部屋に入ると、正面の窓と左手の窓の下にソファー、ガラス製のセンターテーブルがある。ソファーは3人がゆったり座れる長さがあり、左手の窓側には1人用のボックス席もある。右手の寝室との境の壁にはミニバーと冷蔵庫があり、その手前が寝室に入るドアである。ドアを挟んで手前の壁には大型の液晶テレビがセットされている。中央には2人用の木製の食事テーブル、その脇には寝ころんでテレビを見られる寝椅子が置かれている。そして、左側の窓を背にして執務用のデスクと左手の廊下側の壁にクローゼットがある。

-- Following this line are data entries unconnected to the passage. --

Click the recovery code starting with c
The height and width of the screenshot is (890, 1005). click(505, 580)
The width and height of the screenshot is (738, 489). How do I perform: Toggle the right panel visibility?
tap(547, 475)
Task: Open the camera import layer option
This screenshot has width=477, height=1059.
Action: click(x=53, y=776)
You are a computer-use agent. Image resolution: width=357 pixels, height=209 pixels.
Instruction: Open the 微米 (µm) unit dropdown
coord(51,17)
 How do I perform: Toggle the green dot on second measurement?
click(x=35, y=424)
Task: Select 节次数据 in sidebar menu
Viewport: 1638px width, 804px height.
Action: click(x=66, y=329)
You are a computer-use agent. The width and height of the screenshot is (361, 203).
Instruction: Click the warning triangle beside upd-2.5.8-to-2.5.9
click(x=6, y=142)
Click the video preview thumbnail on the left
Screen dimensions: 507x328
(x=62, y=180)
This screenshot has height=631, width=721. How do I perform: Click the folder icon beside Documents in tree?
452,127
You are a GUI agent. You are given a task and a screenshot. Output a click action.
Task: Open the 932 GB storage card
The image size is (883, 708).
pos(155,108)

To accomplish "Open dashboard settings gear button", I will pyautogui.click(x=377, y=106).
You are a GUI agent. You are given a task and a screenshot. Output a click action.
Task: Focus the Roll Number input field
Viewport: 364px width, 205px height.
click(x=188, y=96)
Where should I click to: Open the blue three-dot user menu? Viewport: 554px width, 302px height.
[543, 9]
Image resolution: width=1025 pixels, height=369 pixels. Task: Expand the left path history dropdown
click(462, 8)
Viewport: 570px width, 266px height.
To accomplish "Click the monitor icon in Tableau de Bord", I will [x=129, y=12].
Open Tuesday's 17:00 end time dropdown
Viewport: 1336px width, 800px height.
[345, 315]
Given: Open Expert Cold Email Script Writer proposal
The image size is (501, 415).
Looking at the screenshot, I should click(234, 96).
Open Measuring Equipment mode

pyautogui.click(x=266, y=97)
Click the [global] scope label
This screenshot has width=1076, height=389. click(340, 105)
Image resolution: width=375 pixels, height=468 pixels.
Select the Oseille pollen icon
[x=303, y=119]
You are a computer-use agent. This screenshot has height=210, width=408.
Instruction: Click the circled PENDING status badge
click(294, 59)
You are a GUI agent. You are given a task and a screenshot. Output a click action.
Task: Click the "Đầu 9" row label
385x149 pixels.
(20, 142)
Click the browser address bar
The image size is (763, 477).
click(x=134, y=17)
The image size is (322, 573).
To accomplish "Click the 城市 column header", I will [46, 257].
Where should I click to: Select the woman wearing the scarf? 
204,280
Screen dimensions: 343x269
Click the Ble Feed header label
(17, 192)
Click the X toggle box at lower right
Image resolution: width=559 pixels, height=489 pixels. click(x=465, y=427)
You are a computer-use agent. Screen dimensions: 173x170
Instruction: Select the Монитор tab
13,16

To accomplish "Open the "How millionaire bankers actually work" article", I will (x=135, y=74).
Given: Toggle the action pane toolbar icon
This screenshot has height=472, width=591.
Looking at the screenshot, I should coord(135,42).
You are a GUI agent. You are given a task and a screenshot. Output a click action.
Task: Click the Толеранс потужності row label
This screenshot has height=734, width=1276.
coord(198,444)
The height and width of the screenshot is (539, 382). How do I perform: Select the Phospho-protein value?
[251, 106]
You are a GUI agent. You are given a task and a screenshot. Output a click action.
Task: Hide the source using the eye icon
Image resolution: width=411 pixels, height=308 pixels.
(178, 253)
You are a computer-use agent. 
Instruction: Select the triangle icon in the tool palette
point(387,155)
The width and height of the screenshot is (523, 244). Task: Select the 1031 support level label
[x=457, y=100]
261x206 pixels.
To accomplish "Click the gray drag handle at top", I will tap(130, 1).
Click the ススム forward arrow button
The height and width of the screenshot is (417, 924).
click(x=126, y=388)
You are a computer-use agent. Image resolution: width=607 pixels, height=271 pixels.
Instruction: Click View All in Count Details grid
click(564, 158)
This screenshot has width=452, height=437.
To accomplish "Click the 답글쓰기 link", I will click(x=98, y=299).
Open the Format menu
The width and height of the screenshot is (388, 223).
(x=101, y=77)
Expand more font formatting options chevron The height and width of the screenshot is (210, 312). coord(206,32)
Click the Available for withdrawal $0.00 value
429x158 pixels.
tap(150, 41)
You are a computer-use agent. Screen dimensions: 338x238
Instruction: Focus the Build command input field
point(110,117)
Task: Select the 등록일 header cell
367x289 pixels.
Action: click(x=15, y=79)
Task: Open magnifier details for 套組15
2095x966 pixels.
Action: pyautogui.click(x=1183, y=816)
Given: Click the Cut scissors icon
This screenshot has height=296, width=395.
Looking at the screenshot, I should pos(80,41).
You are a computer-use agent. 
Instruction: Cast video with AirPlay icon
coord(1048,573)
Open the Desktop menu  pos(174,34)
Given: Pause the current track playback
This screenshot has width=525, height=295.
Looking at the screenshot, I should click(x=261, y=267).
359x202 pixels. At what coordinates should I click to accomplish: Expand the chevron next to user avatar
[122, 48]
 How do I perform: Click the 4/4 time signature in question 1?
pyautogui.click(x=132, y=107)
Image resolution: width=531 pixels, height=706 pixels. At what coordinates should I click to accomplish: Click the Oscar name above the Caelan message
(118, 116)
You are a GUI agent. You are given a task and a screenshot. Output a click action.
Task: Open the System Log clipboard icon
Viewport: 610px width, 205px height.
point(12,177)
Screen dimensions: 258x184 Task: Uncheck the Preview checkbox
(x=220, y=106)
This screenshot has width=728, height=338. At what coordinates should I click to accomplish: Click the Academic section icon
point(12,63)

寝室のベッドルームは窓側で、ツインベッドと、リビングとの境の壁にテレビが掛かっている。ベッドに寝ころんで外の眺望やテレビを楽しめるのだ。そして、ベッドルームの廊下側には2人で入るのに十分な広さのバスルーム、大きな鏡のついた洗面所、トイレがあった。そこはまさに2人だけの「密室」だった。
松野は部屋の明かりを灯した。正面の窓に林立するビルの間に見え隠れする隅田川に跳ね返る光が煌めいた。しかし、彼の眼底にそんな夜景が画像を結ぶことはなく、飛びつくように執務用デスクの受話器を取った。
「大都新聞の松野だが、今、部屋に戻った。すぐに夕方頼んだシャンパン、オードブル、サンドイッチを持ってきてくれ」
「かしこまりました」
「どれくらいで持ってくる?」
「はい、十分以内にお持ちできると思います」
「よし、わかった」
ルームサービスへの電話を切ると、背広の胸ポケットから携帯電話を取り出した。
「かやちゃん、部屋に着いた。15分後に来てね。部屋はいつもの2107号室。弥介」
花井香也子(はないかやこ)の携帯にメールを送ったのは、午後9時40分だった。
●手の込んだ“もてなし”
松野はハミングしながら執務デスクに置いたブルガリのビジネスバッグを開け、ラルフローレンのオードトワレ「ポロ・ブラック」を取り出した。ネクタイを外し、背広の上着を脱ぎ、入口の手前にあるクローゼットのハンガーに掛け、中央の寝椅子に座った。ズボンのベルトを緩め、ワイシャツをたくしあげ、首の周りから下腹にかけ「ポロ・ブラック」を付けた。そして、テレビをつけ、チャンネルをいくつか回したが、いずれも番組の途中でスイッチを切り、たくし上げたワイシャツを元に戻し、ベルトを締め直した。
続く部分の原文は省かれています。